How does it work?



Making PDB_REDO

Creating entries for PDB_REDO (version 4.36) takes nine steps: A custom-made script and several programs are used as well as two major software packages: CCP4, and WHAT IF/YASARA. Whenever a serious problem in the procedure is encountered, a WHY_NOT entry is written.

Preparing the data

The reflection data from the PDB are not always uniform in format. Therefore, they have to be reformatted by a program called cif2cif. It performs a few important checks to ensure that the next steps of the re-evaluation process can be run. These checks include (but are not limited to) 1) standardising the _refln.status column and checking it for information content, 2) checking the estimated standard deviations (σF) for each reflection and setting 0.0 values to safe defaults, 3) checking the σF set to see if it has any information content, 4) removing reflections with negative amplitudes, and 5) checking for general format problems. At the moment, only h, k, l, F, σF, and the status flag are kept. Anomalous diffraction pairs (F+ and F-) are merged. If the reflection data file contains more than one dataset, only the first set is kept.
In case intensities instead of amplitudes are deposited, step 3) and 4) are skipped and intensities are written out instead of amplitudes. The intensities are later converted to amplitudes by the program ctruncate.

The PDB file is also edited before it is used. The program stripper removes all unknown atoms (UNX) and unknown ligands (UNL). Atoms in unknown residues (UNK) beyond Cβ are removed as well as all hydrogens, deuteriums, atoms with occupancy 0.00 and dubious LINKs. Superfluous oxygen atoms and LINKs in carbohydrates that are flagged by pdb-care are also removed.

The reformatted reflection data file and the stripped PDB file are then loaded into another program (extractor) to obtain information about crystal parameters, resolution ranges, R-factors, B-factors, LINKs, solvent mask parameters, and TLS models. In addition to the TLS model form the PDB header a new set of TLS group definitions is created based on a single TLS group per chain.

The output from extractor is checked. If no R value could be extracted from the PDB header, the job is stopped unless PDB_REDO runs in 'legacy' mode (only for PDB files from the seventies and eighties).
The solvent model for Refmac (SIMPle or BULK) is chosen by looking for certain keywords (babinet, swat, bulk, moews, kretsinger, and tnt) in the solvent section of the REMARK 3 records in the PDB file. Iff any of the keywords is found, Refmac's BULK option is used for the recalculation of R(-free).

A model validation report from WHAT_CHECK is copied from the PDBREPORT databank. If the report is unavailable or outdated, PDB_REDO tries to make a report on-the-fly.

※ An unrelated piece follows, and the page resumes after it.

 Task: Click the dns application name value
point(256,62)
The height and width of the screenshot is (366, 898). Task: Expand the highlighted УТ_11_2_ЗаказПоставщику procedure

We now have enough information to convert the structure factors to the MTZ-format for CCP4. The original R-free set of reflections is kept. If this is not available or otherwise unusable, a new random set is generated. The size of this set depends on the number of available reflections. At least 5% of all reflections are used but that percentage is increased to (try to) get at least 500 reflections in the R-free set. If a new R-free set was selected,  the refinement procedure is (of course) adapted.
In the process of creating the MTZ file, sfcheck tests for twinning, calculates the Wilson B-factor and reports the completeness of the dataset.

Recalculating R(-free)

R and R-free are recalculated in a 0-cycle refinement run in Refmac. The solvent model type and mask parameters extracted from the PDB header as well as anisotropic temperature factors (if available) are used for the calculation of R(-free). Please refer to the PDB_REDO script for more details. If Refmac stops after finding a new ligand or new links, the 0-cycle Refmac run is repeated with the new restraint file. Beware that the restraints not checked manually! If TLS tensors were extracted from the PDB header, the recalculation is performed twice (once with and once without static TLS tensors) to tests wether the B-factors in the model are total or residual values.
The recalculated R and R-free are extracted from the Refmac output and compared to the value from the PDB header. If both values deviate more than 0.05 (that is, 5%) from the value from the PDB header, the recalculation is attempted with Refmac's automated de-twinning switched on (but only if possible twinning was detected by sfcheck).
If this does not help to reproduce R and R-free, the structure is subjected to 10 cycles of rigid-body refinement to compensate for any rotation or translation of the structure before deposition. The rigid-body refined structure model will replace the original PDB file in the upcoming refinement. R and R-free are tested again, if the deviation from the headers is still too large, there is one final attempt to get better values: five cycles of pure TLS refinement (that is, the atoms do not move). This is only done when the structure was originally refined with TLS.
R and R-free are tested once more, this time with a cut-off of 0.10 (i.e. 10%). If the deviation is still too large, the re-refinement is aborted.
There are a few exceptions: 1) When PDB_REDO runs in legacy mode, the R-value is not validated (a number of old PDB files do not have an R-value). Rigid body refinement is always performed. 2) When no R-free value is extracted from the PDB header, only the R value is validated.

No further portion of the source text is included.